Take Responsibility for Resiliency
A number of applications and web services hosted in the north-east suffered issues an outages during hurricane Sandy. I found it somewhat frustrating the way some businesses described these outages.
I heard people talking about this being an “unforeseeable” event. Really people? In 2003, a much larger portion of the northeast US was affected by the blackout in August. So, I find it pretty hard to believe that it was completely unforeseeable that a large swatch the the country could be affected by an event.
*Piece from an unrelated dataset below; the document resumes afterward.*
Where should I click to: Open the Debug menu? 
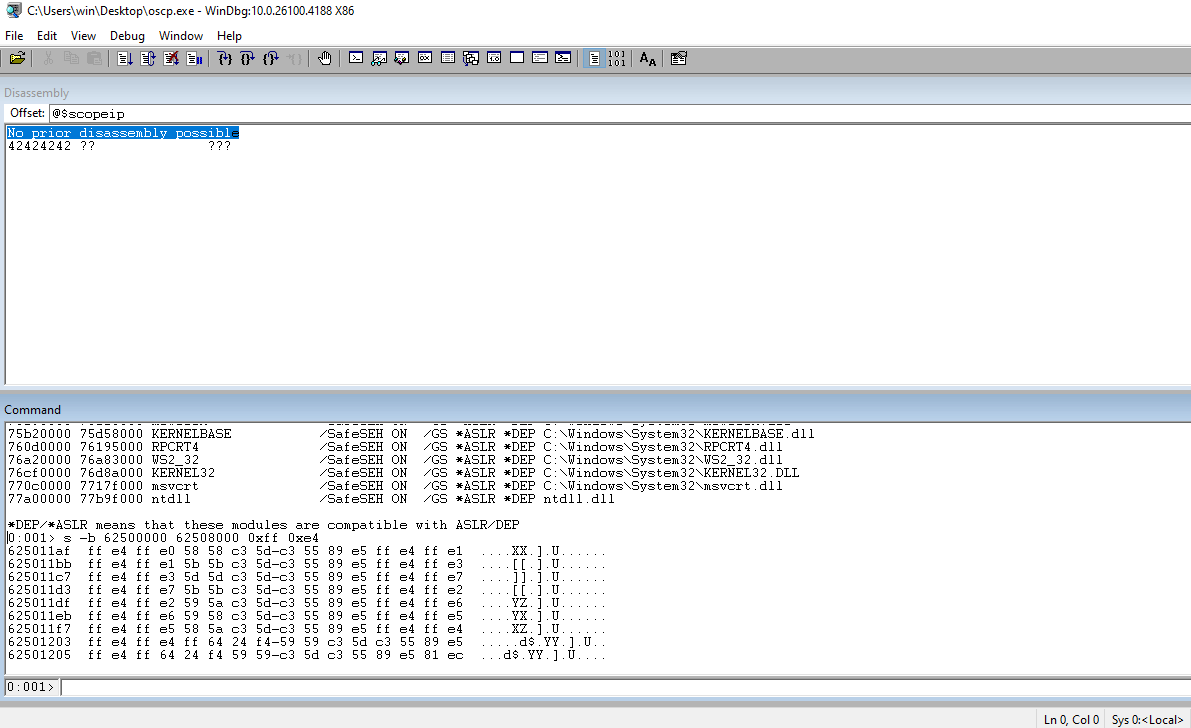click(127, 35)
There are a variety of technologies than can be used to distribute an application across multiple data centers. On the front side, DNS based technologies like F5’s GTM (Global Traffic Manager) can answer DNS queries and point users to different data centers based on availability, the user’s location, etc. Anycast technologies work at a lower level to route traffic that is destined for a particular IP address to the instance closest to the end user (and can withdraw routes for an instance if you’re having a problem in one data center). On the back side, basically all decent data bases support some kind of synchronous or asynchronous replication to keep data in sync across multiple instances. (The trade-off between synchronous or asynchronous replication is basically one between the acceptability of some data loss in an outage, versus performance). Depending on the design of your application and database, you may even be able to have multiple active data centers simultaneously.
My point is - if your application is located in a single data center – you made a choice to do that.
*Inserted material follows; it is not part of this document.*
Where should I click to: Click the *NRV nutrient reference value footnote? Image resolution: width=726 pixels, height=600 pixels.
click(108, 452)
And this is perfectly OK for many applications. In many cases, it may not be worth the cost of complexity of designing, building, and operating a more resilient design.
But – in these cases where an outage in a single region takes your site down, you decided that it wasn’t worth the cost of making your application resilient across locations. Either:
- You made correct decisions, and based on the cost of resiliency versus the the money lost from the downtime, you’re OK with this outage. Presumably you have set your user’s expectations appropriately. If you fall into this category, but your users have different expectations, then you need to work on communicating better with your users to bridge this gap.
- Or, you underestimated the cost of downtime (or underestimated the risk of data center outages), and you realize you should have made the application resilient in the first place.
In either of these cases, this outage is a result of your decisions. Not an “act of god”, or an “unforeseeable event”. You cannot have a highly available, resilient application when it is hosted in a single data center.
When building an application you determine how resilient it is. It is absolutely possible to make services resilient across data centers and across regions. It’s just a matter looking at the costs versus the benefits to the business. So, take responsibility for the resiliency of your applications and services.